Die vielen Statisten – alle köstlich wie die Protagonisten gewandet von Barbara Blascke, die auch das Bühnenbild gestaltet hat (zu dem, Kompliment, wieder die Bauunternehmung Hüttner helfend beigetragen hat). Clauß Großer hat seine „Lehrlinge“ nicht nur fechten, sondern auch tanzen gelehrt, und die „Horsemaster“ Ines Voigtländer und Sabrina Bartel dafür gesorgt, dass auch die Vierbeiner Ayla und Grandiosa ihre Helden und den Beifall für sie trugen und ertrugen.

Der Ton muss noch zu Ehren kommen (Sebastian Mansch) – jeder Faustschlag ein Wadong, jede Ohrfeige ein Klängbäng, und jeder Tritt in die Manneskraft ein Quietschkling bis in die Ohren. Auf die gab’s reichlich Muchacho-Töne von Steffan Claußner – bis von der Schausteller- auf die Schauspieler-Bühne „My boy lollipop“ heraufkitschte. Aber da war die mexikanische Paella mit angebissener Thüringer schon gegessen oder im Orkus verschwunden. Und Zorro im festen Griff der geliebten Maria.

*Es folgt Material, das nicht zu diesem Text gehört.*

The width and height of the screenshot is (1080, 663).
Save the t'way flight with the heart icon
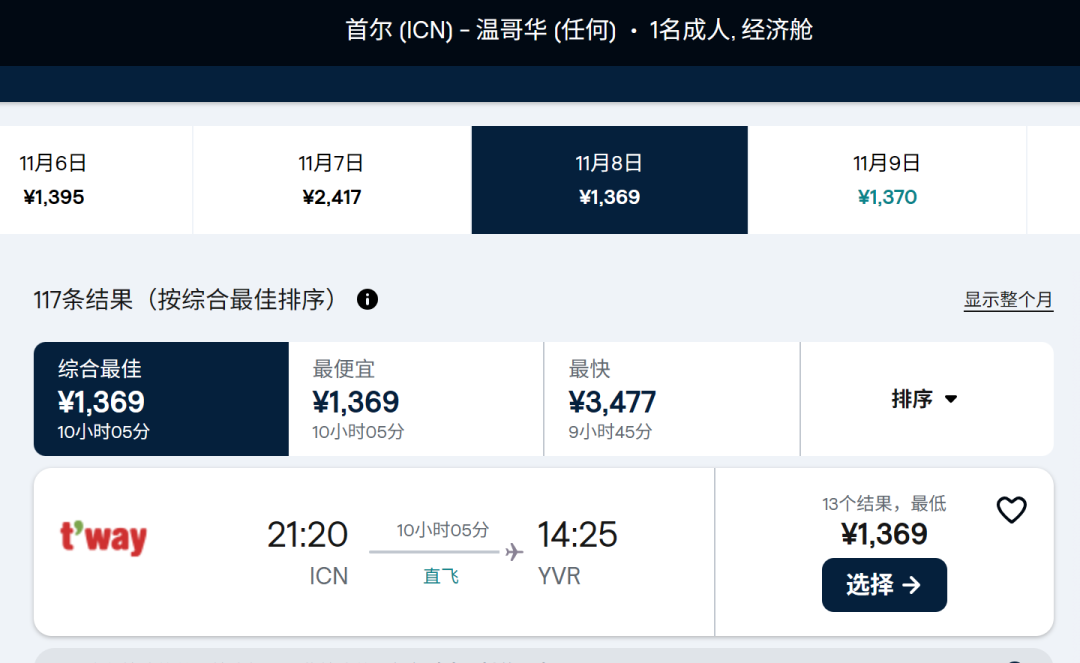(x=1011, y=510)
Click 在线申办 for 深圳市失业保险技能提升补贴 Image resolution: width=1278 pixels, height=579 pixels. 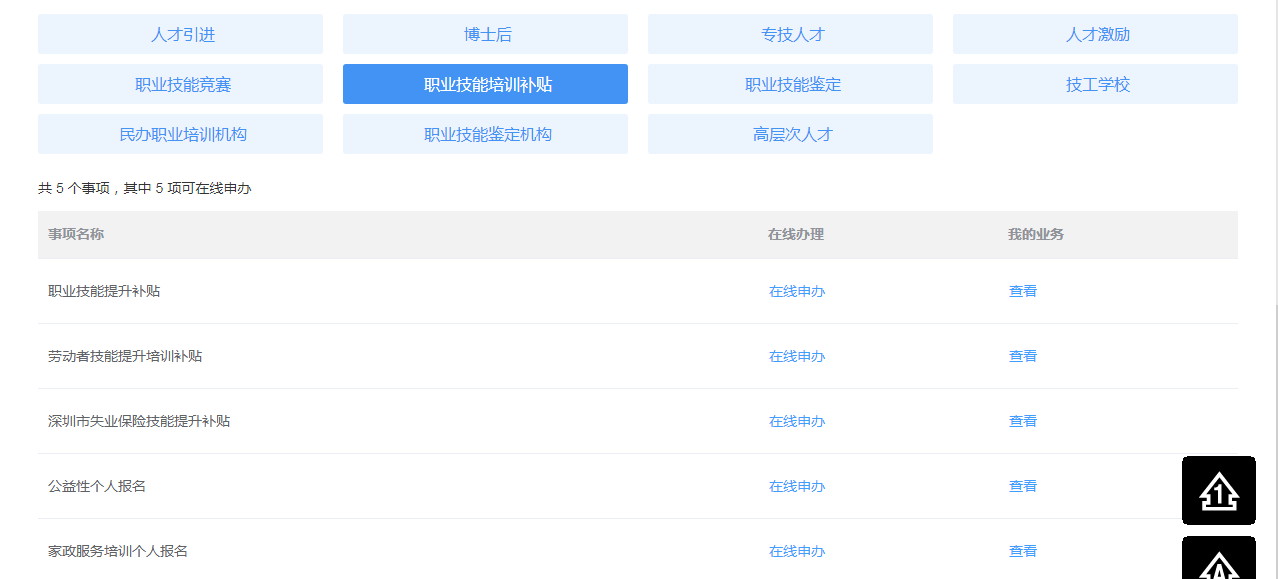pyautogui.click(x=796, y=421)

Heute Abend (17 Uhr) kämpft er wieder um sie und mit der wieselnden Küchwald-Umwelt. Das Wetter soll halten. Gestern hat das Publikum eine Riesenfreude gehabt. Hingehen! Lohnt sich.

Die nächsten Aufführungen: Heute, Sonntag, 17 Uhr, Mittwoch und Donnerstag, 10 Uhr. Und noch viele weitere. Die finden Sie hier. Übrigens: Tickets gibt’s direkt vor Ort. Und hungern und dürsten muss, dank dem Küchwaldbühnenverein, auch im Chemnitzer mexikanischen Dorf niemand. Auch wenn wir Tequila nicht entdeckt haben.